Dust Bowl Facts ~ Great Depression
Here are some interesting facts about the Dust Bowl:
•In 1932, there were 14 dust storms recorded on the Plains (an area that included the panhandle of Oklahoma and Texas, southwest Kansas, southeastern Colorado, and Nebraska). In 1933, there were 38 dust storms.
•By 1934, because of years of repeated dust storms, approximately 100 million acres of farmland no longer had enough topsoil to grow crops.
•In April 1935, an Associated Press reporter used the term “dust bowl” to describe the conditions, and the term soon became popular.
•Nebraska – in the heart of “Dust Bowl” country – typically averaged 20 inches of rain per year. In 1934, only 14.5 inches fell, which caused corn yield crops to drop by 75%.
•Poor farming practices contributed to the Dust Bowl of the Great Depression. These included: over planting crops and overgrazing, as well as massive plowing under of natural grasses and replacing them with crops that weren’t drought resistant.

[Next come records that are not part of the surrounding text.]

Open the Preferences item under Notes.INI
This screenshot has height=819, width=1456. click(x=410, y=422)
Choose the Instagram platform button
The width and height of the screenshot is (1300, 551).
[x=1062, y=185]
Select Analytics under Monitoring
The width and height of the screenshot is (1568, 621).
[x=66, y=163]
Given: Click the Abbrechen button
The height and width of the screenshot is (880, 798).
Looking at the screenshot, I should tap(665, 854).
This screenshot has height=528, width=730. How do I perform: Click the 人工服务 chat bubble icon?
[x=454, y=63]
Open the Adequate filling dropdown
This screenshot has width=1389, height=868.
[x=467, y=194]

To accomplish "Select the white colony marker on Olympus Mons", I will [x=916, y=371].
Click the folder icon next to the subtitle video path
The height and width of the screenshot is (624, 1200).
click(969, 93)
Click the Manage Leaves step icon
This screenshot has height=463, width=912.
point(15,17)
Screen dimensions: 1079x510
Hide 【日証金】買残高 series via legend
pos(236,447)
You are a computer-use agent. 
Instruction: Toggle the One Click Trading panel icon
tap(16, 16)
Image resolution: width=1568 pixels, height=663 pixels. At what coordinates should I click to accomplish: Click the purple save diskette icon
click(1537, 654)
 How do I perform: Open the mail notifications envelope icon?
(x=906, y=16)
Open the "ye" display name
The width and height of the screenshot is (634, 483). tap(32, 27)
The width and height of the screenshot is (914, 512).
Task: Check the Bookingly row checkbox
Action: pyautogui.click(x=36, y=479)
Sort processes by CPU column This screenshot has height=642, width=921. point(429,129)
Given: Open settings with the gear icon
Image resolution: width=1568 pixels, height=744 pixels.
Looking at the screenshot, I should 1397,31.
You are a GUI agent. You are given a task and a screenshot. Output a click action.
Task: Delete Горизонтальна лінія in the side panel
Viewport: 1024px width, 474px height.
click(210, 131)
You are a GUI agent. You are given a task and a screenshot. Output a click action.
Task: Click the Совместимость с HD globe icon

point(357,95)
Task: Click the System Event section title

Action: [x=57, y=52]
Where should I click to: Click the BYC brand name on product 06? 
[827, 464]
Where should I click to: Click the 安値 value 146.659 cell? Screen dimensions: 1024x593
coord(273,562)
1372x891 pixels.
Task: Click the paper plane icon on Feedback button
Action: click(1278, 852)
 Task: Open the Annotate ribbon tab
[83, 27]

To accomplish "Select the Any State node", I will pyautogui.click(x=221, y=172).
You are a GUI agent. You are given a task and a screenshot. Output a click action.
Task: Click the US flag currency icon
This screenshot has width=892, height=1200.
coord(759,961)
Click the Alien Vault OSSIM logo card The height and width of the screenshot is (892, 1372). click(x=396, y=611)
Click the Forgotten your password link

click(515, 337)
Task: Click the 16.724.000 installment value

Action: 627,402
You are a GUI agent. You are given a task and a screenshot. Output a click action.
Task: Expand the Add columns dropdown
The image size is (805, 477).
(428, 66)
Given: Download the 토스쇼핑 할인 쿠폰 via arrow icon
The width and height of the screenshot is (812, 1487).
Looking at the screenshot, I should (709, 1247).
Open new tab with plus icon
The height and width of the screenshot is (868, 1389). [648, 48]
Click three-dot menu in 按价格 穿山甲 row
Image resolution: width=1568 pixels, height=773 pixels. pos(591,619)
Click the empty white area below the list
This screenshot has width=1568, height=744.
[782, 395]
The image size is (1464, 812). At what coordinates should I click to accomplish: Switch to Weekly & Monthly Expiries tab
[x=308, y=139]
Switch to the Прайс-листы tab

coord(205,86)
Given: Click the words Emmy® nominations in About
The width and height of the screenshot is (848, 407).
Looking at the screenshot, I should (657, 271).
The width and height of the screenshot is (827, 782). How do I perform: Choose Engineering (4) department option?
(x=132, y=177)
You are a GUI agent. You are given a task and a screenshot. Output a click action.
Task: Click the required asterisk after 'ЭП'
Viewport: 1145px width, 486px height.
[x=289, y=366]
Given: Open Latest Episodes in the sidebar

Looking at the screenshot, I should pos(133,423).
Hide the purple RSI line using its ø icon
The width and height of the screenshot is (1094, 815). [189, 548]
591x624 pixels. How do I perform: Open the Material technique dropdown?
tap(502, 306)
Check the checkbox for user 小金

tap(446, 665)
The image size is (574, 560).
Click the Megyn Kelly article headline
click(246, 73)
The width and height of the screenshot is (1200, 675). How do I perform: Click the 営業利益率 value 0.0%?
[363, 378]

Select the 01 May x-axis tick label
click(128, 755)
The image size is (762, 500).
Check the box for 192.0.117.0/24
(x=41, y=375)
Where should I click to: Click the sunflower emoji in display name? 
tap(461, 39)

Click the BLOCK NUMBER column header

•An estimated 2 million people became “hobos” – people who would illegally hop on trains to get to jobs they’d heard about that were hundreds or thousands of miles away from their Dust Bowl farmland.z
•In one year alone during the Great Depression, an estimated 6,500 people were killed as they tried to hop on moving freight trains (either by accident or by guards who were hired by the railroad to prevent people from jumping on trains).
•The New Deal programs initiated during the Great Depression included five major farm laws (AAA, CCC, FSA, SCS, and REA) that were designed to get farmers back on their feet. Many of these programs still exist today.
•During the worst of the Dust Bowl days, students were sometimes sent home to prevent “dust pneumonia.” Other times, they were kept at school overnight, because it was too dangerous to walk home in such harsh conditions and low visibility.